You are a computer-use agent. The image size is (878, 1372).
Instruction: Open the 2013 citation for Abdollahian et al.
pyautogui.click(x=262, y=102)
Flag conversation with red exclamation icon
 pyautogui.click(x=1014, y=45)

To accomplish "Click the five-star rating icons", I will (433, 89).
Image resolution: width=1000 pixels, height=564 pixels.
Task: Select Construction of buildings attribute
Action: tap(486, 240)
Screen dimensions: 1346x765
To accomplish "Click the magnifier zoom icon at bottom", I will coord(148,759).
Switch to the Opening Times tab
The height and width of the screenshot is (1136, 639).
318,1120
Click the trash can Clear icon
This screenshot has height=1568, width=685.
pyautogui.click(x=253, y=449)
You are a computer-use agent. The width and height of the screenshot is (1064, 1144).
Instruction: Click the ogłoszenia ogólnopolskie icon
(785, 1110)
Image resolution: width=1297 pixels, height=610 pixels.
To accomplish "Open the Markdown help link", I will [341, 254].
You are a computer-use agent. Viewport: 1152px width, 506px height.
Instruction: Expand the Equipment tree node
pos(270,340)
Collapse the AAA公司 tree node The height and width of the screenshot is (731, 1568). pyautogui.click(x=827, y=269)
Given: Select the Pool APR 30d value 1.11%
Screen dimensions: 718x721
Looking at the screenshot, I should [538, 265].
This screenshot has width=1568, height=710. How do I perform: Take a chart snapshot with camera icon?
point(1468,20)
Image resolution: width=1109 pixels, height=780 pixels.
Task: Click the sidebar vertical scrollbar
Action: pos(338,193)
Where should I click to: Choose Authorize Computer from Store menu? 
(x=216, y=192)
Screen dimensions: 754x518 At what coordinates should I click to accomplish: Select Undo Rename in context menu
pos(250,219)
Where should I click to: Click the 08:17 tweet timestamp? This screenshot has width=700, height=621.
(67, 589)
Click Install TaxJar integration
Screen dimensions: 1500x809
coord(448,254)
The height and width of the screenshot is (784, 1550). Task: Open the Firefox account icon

**ACTIVITY:**
Restate the material above word for word, leaving nothing out.

**THE ANSWER:**
You are a computer-use agent. The image size is (878, 1372).
Instruction: Open the 2013 citation for Abdollahian et al.
pyautogui.click(x=262, y=102)
Flag conversation with red exclamation icon
 pyautogui.click(x=1014, y=45)

To accomplish "Click the five-star rating icons", I will (433, 89).
Image resolution: width=1000 pixels, height=564 pixels.
Task: Select Construction of buildings attribute
Action: tap(486, 240)
Screen dimensions: 1346x765
To accomplish "Click the magnifier zoom icon at bottom", I will coord(148,759).
Switch to the Opening Times tab
The height and width of the screenshot is (1136, 639).
318,1120
Click the trash can Clear icon
This screenshot has height=1568, width=685.
pyautogui.click(x=253, y=449)
You are a computer-use agent. The width and height of the screenshot is (1064, 1144).
Instruction: Click the ogłoszenia ogólnopolskie icon
(785, 1110)
Image resolution: width=1297 pixels, height=610 pixels.
To accomplish "Open the Markdown help link", I will [341, 254].
You are a computer-use agent. Viewport: 1152px width, 506px height.
Instruction: Expand the Equipment tree node
pos(270,340)
Collapse the AAA公司 tree node The height and width of the screenshot is (731, 1568). pyautogui.click(x=827, y=269)
Given: Select the Pool APR 30d value 1.11%
Screen dimensions: 718x721
Looking at the screenshot, I should [538, 265].
This screenshot has width=1568, height=710. How do I perform: Take a chart snapshot with camera icon?
point(1468,20)
Image resolution: width=1109 pixels, height=780 pixels.
Task: Click the sidebar vertical scrollbar
Action: pos(338,193)
Where should I click to: Choose Authorize Computer from Store menu? 
(x=216, y=192)
Screen dimensions: 754x518 At what coordinates should I click to accomplish: Select Undo Rename in context menu
pos(250,219)
Where should I click to: Click the 08:17 tweet timestamp? This screenshot has width=700, height=621.
(67, 589)
Click Install TaxJar integration
Screen dimensions: 1500x809
coord(448,254)
The height and width of the screenshot is (784, 1550). Task: Open the Firefox account icon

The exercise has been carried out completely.